→ **EXERCISE INPUTS**:
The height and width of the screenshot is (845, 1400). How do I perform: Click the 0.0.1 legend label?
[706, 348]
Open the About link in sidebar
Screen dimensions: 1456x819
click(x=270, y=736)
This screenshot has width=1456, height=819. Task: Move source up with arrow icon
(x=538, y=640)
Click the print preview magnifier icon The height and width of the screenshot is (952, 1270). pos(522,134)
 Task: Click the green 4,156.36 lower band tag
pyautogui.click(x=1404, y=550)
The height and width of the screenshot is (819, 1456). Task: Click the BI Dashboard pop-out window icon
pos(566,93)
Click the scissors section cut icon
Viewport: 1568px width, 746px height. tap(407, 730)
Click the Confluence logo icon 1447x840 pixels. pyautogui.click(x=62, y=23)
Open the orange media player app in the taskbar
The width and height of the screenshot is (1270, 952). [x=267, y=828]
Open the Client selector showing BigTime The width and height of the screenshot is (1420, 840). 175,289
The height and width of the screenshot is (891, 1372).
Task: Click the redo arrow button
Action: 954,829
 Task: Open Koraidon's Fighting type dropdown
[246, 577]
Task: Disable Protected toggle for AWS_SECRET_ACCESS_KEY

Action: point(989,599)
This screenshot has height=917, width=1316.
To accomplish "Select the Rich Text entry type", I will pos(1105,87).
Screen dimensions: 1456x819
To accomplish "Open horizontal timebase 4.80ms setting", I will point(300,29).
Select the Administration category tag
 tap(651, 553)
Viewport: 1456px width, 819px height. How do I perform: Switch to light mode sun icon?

→ **PROBLEM REQUIREMENTS**: Exact copies of the lines from the one holding "Select the Administration category tag" through the last line above, and only those, make up the answer.

→ **WRITTEN REPLY**:
Select the Administration category tag
 tap(651, 553)
Viewport: 1456px width, 819px height. How do I perform: Switch to light mode sun icon?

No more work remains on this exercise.